═════ EXERCISE MATERIALS ═════

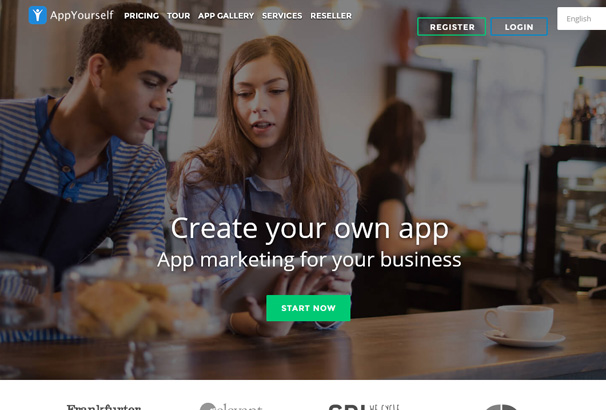Click the Frankfurter press logo
This screenshot has width=606, height=410.
click(104, 407)
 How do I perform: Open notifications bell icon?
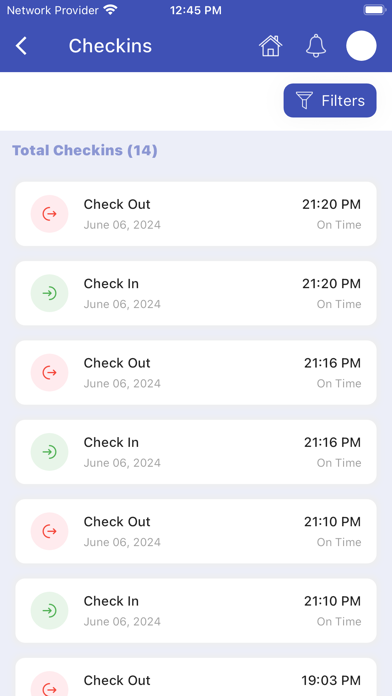click(316, 46)
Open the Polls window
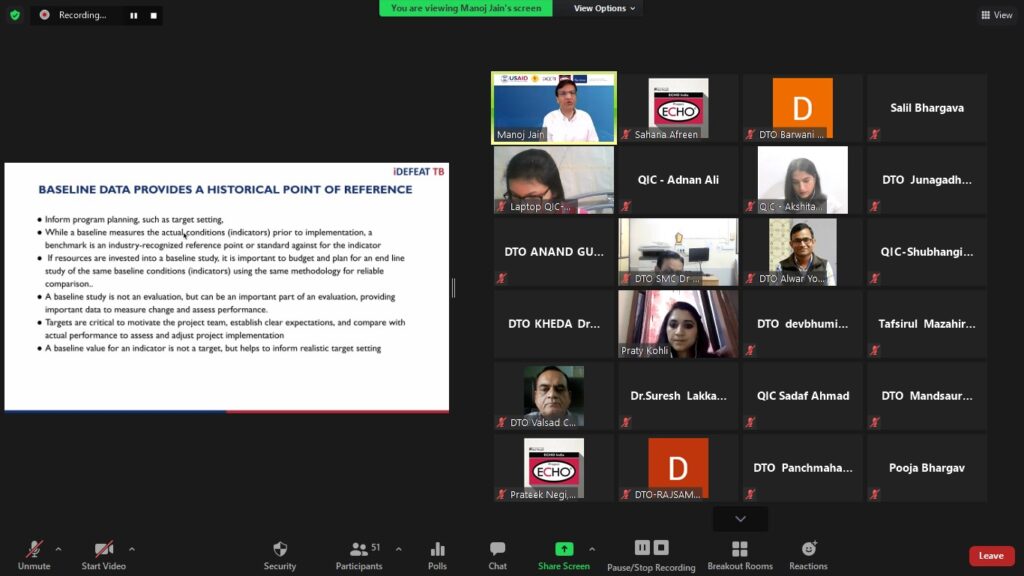This screenshot has height=576, width=1024. pyautogui.click(x=437, y=555)
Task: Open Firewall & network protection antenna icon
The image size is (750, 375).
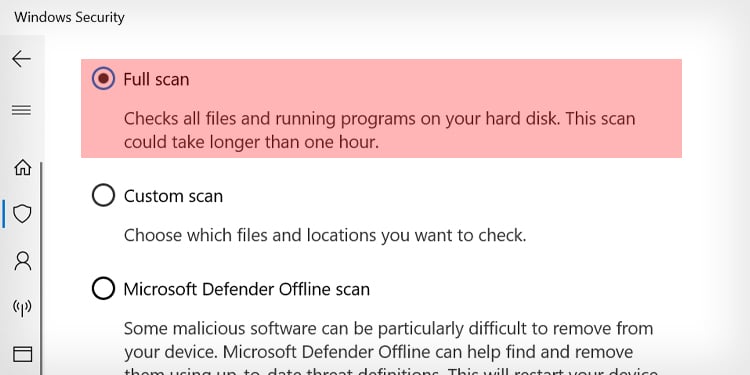Action: tap(22, 308)
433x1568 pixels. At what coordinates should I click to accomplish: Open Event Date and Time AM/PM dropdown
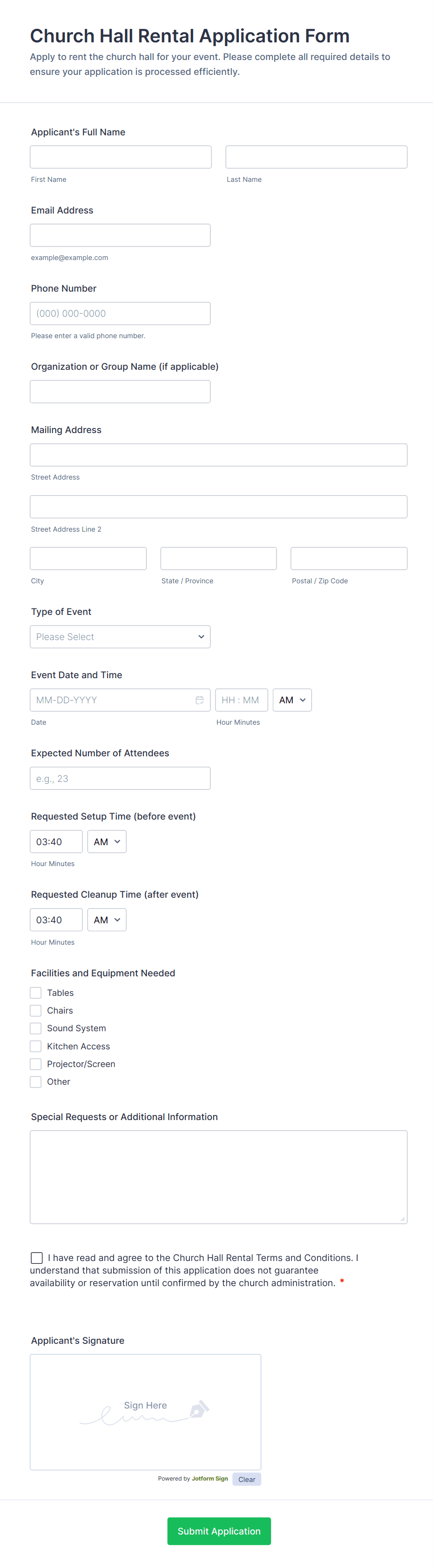(292, 700)
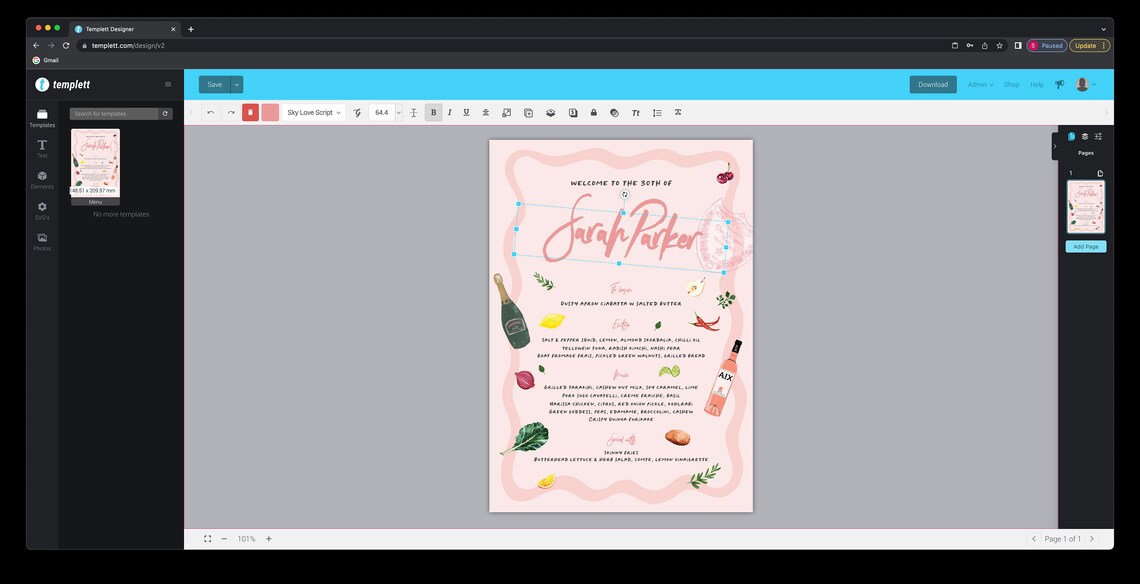Open the Sky Love Script font dropdown
This screenshot has height=584, width=1140.
coord(311,112)
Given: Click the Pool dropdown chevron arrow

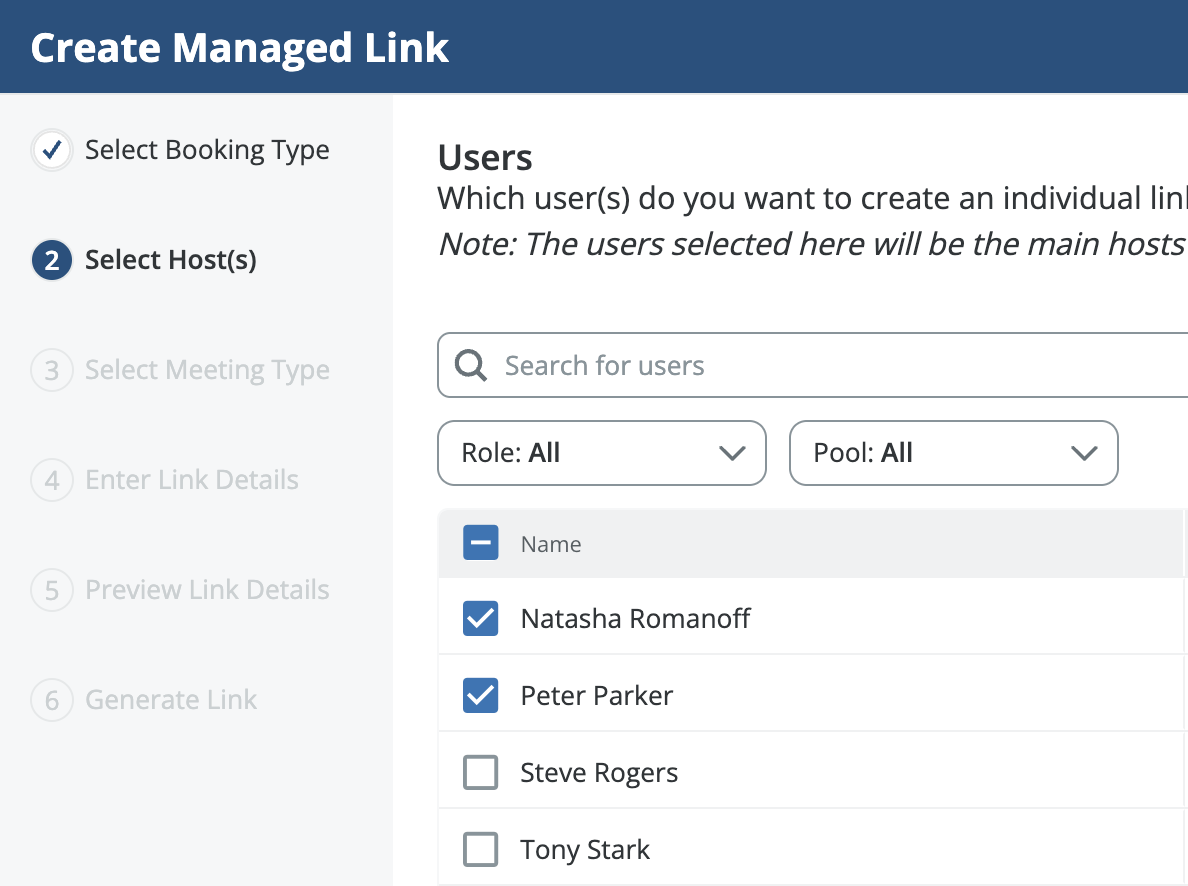Looking at the screenshot, I should (x=1084, y=454).
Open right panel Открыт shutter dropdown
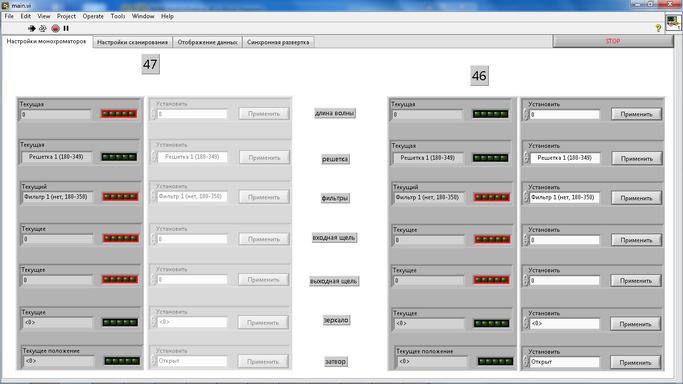683x384 pixels. (x=565, y=362)
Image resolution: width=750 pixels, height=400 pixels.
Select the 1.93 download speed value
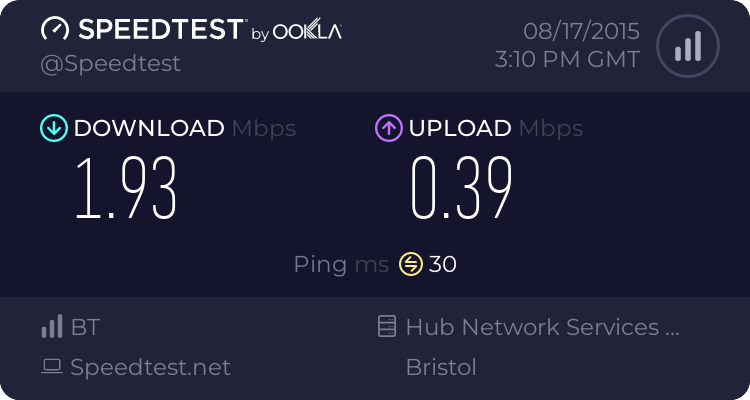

═════

▶ EXERCISE AIM: Retype every line of the data above verbatim, omitting the pictures from your answer.

▶ SOLUTION TO THIS TASK:
Click the Frankfurter press logo
This screenshot has width=606, height=410.
click(104, 407)
 How do I perform: Open notifications bell icon?
click(316, 46)
Open the Polls window
This screenshot has height=576, width=1024. pyautogui.click(x=437, y=555)
Task: Open Firewall & network protection antenna icon
The image size is (750, 375).
Action: tap(22, 308)
433x1568 pixels. At what coordinates should I click to accomplish: Open Event Date and Time AM/PM dropdown
(292, 700)
Open the Sky Love Script font dropdown
This screenshot has height=584, width=1140.
coord(311,112)
Given: Click the Pool dropdown chevron arrow

Looking at the screenshot, I should (x=1084, y=454).
Open right panel Открыт shutter dropdown
683x384 pixels. (x=565, y=362)
Image resolution: width=750 pixels, height=400 pixels.
Select the 1.93 download speed value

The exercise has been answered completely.